My recent post about Diahann Carroll's enchanting cameo in the 1961 film. Goodbye Again (HERE). got me thinking of about that other black and white film shot in Paris that she was in that same year, Paris Blues.

Like Goodbye Again, Blues was produced by United Artists, and no doubt, Carroll shot her cameo in Again at the same time thst she was working on Blues. Directed by Martin Ritt, a great American director who I still think is terribly underrated (Hud, The Molly Maguires, Norma Rae, Sounder), the film is admittedly rather thin, plot-wise. More of a souffle than a full course meal.

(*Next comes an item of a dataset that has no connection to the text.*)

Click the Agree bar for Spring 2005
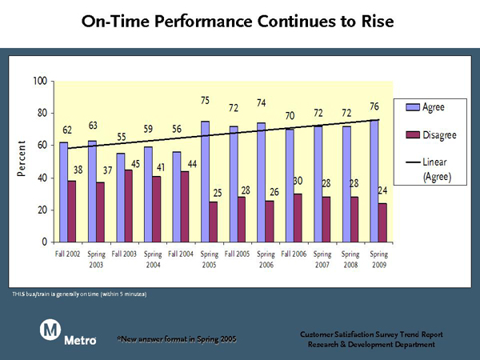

But it's made with real style and has a wonderful vibrant feel to it, no doubt, in large credit to a great score by Duke Ellington. And besides, what city in the world looks more beautiful in black and white than Paris?

The film revolves around two struggling jazz musicians, played by Sidney Poitier and Paul Newman, and their entangled romances with two visiting tourists, played by Newman's real life wife Joanne Woodward and Carroll.

The story involving Newman and Woodard is admittedly not that interesting; its the storyline involving Poitier and Carroll that is the more intriguing. 

Poitier is a sax player who's been living in Paris for the past five years, fleeing the racism he encountered in the States. Carroll is a young teacher who, of course, is immediately smitten with him. But being more socially conscious, she wants Poitier to go back to the states to fight conditions there, instead of what she sees as taking the easy way out and living a carefree life in Paris.

Their scenes together are romantic and charming, and there's a genuine real chemistry and subtle sensuality between them. That shouldn't be surprising, considering that the film was made when both the married Poitier and Carroll were almost two years into an intense private affair, which lasted another seven, disastrously ending in bitterness and both their marriages. Though they made up years ago, and have remained close friends ever since.

The only problem is that one wishes there were more scenes of them together, instead of the dull ones with Newman and the droopy Woodard. Even better, just a film about them alone.

Still it's rare to see a film involving a serious romance between two mature, adult, intelligent black people, and I found the entire film posted on You Tube so you can see for yourself.

It's not a classic in any way, but it sure is refreshing to see to a pair of adult black people in love in a movie.